Problem details
Repeat each entry below exactly, omitting any picture it holds.

Exercise data
★ ★ ★
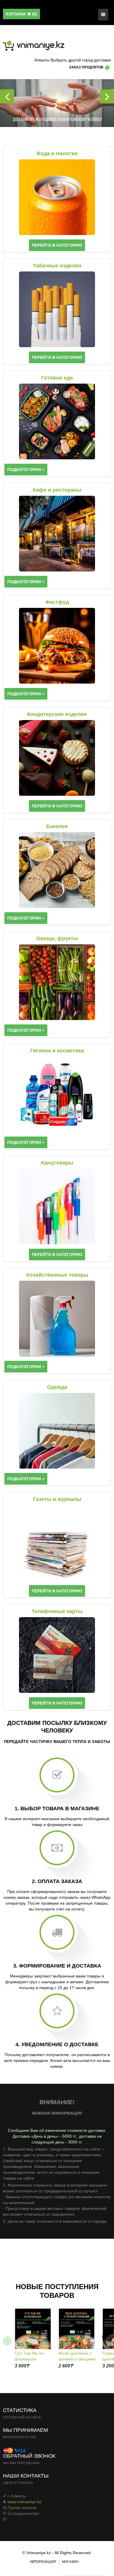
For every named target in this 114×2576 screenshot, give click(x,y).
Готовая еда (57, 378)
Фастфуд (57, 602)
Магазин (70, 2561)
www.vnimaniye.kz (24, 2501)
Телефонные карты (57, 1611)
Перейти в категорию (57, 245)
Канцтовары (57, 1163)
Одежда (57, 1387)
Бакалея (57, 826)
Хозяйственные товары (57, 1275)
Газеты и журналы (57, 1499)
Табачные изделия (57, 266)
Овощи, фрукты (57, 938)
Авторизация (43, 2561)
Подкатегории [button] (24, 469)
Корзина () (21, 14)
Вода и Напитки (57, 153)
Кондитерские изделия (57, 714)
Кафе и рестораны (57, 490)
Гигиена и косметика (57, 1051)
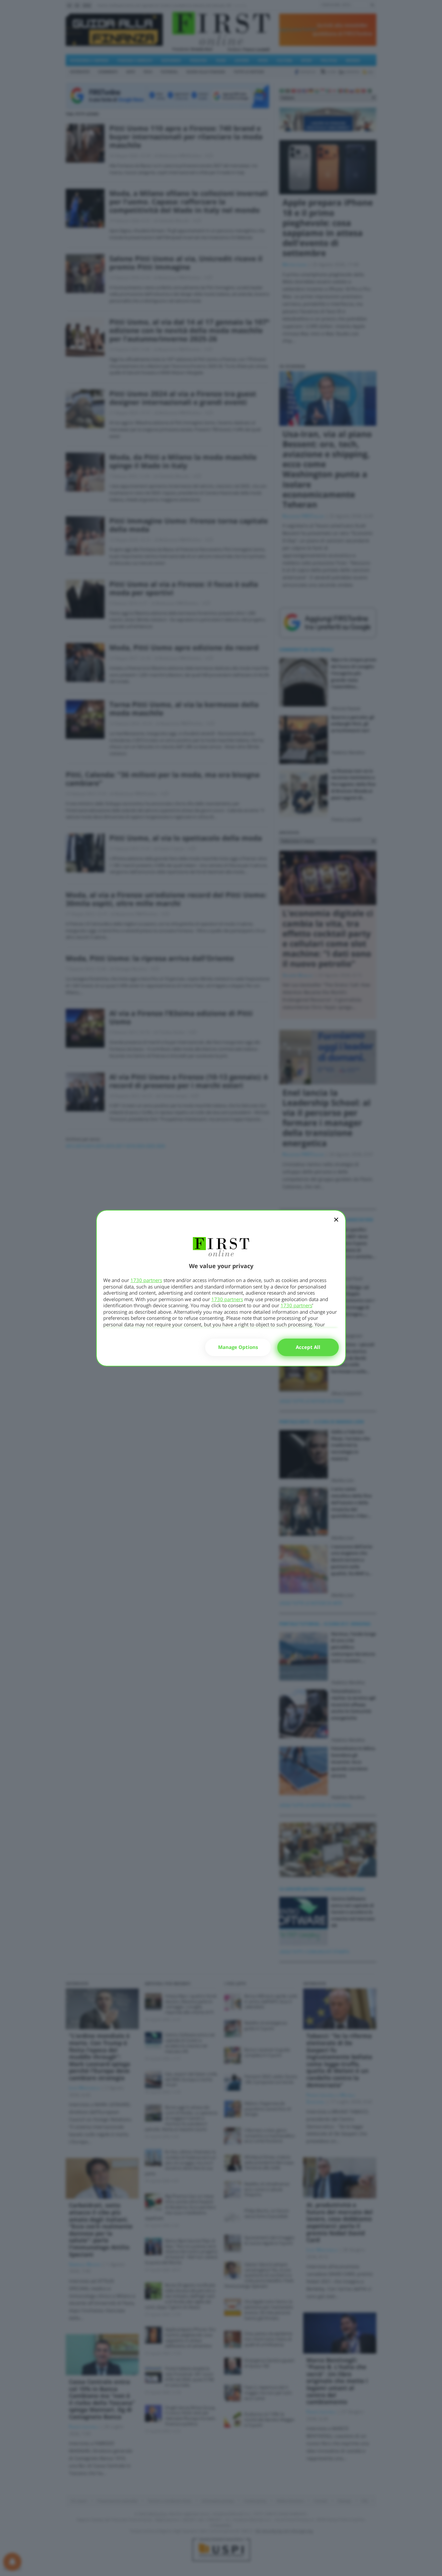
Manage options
★ ★ ★
Output for this task
For every named target in this 114×2576 screenshot, give click(x,y).
Готовая еда (57, 378)
Фастфуд (57, 602)
Магазин (70, 2561)
www.vnimaniye.kz (24, 2501)
Телефонные карты (57, 1611)
Перейти в категорию (57, 245)
Канцтовары (57, 1163)
Одежда (57, 1387)
Бакалея (57, 826)
Хозяйственные товары (57, 1275)
Газеты и журналы (57, 1499)
Табачные изделия (57, 266)
Овощи, фрукты (57, 938)
Авторизация (43, 2561)
Подкатегории [button] (24, 469)
Корзина () (21, 14)
Вода и Напитки (57, 153)
Кондитерские изделия (57, 714)
Кафе и рестораны (57, 490)
Гигиена и косметика (57, 1051)
Manage options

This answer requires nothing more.